Next month, Harvard University Press will publish Latino Pentecostals in America: Faith and Politics in Action by Gastón Espinosa (Claremont McKenna College). The publisher’s description follows.
Every year an estimated 600,000 U.S. Latinos convert from Catholicism to Protestantism. Today, 12.5 million Latinos self-identify as Protestant—a population larger than all U.S. Jews and Muslims combined. Spearheading this spiritual transformation is the Pentecostal movement and Assemblies of God, which is the destination for one out of four converts. In a deeply researched social and cultural history, Gastón Espinosa uncovers the roots of this remarkable turn and the Latino AG’s growing leadership nationwide.

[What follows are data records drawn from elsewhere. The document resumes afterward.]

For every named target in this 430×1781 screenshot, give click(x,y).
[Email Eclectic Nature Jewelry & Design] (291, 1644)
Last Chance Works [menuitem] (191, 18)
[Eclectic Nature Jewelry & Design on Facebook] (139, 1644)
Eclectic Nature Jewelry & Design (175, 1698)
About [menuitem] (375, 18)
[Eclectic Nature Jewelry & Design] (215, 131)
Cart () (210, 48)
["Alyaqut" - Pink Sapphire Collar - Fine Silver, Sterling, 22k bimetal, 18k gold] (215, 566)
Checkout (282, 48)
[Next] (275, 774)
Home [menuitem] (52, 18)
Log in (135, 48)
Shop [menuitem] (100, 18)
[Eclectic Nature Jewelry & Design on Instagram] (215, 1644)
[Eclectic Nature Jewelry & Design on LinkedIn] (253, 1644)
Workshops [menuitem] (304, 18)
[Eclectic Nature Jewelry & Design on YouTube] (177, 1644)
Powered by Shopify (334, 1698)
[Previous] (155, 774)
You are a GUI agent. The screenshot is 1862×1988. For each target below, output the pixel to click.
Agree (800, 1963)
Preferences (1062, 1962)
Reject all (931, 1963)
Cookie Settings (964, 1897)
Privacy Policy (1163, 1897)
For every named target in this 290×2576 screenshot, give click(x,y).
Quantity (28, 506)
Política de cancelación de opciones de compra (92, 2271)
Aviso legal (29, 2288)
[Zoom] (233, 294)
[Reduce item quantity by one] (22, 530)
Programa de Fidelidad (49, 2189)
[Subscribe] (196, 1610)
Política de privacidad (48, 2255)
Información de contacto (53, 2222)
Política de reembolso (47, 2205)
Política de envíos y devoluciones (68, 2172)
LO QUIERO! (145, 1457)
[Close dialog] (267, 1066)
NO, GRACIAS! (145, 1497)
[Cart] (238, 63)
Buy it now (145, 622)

Latino Pentecostals in America traces the Latino AG back to the Azusa Street Revivals in Los Angeles and Apostolic Faith Revivals in Houston from 1906 to 1909. Espinosa describes the uphill struggles for indigenous leadership, racial equality, women in the ministry, social and political activism, and immigration reform. His analysis of their independent political views and voting patterns from 1996 to 2012 challenges the stereotypes that they are all apolitical, right-wing, or politically marginal. Their outspoken commitment to an active faith has led a new generation of leaders to blend righteousness and justice, by which they mean the reconciling message of Billy Graham and the social transformation of Martin Luther King, Jr. Latino AG leaders and their 2,400 churches across the nation represent a new and growing force in denominational, Evangelical, and presidential politics.
This eye-opening study explains why this group of working-class Latinos once called “The Silent Pentecostals” is silent no more. By giving voice to their untold story, Espinosa enriches our understanding of the diversity of Latino religion, Evangelicalism, and American culture.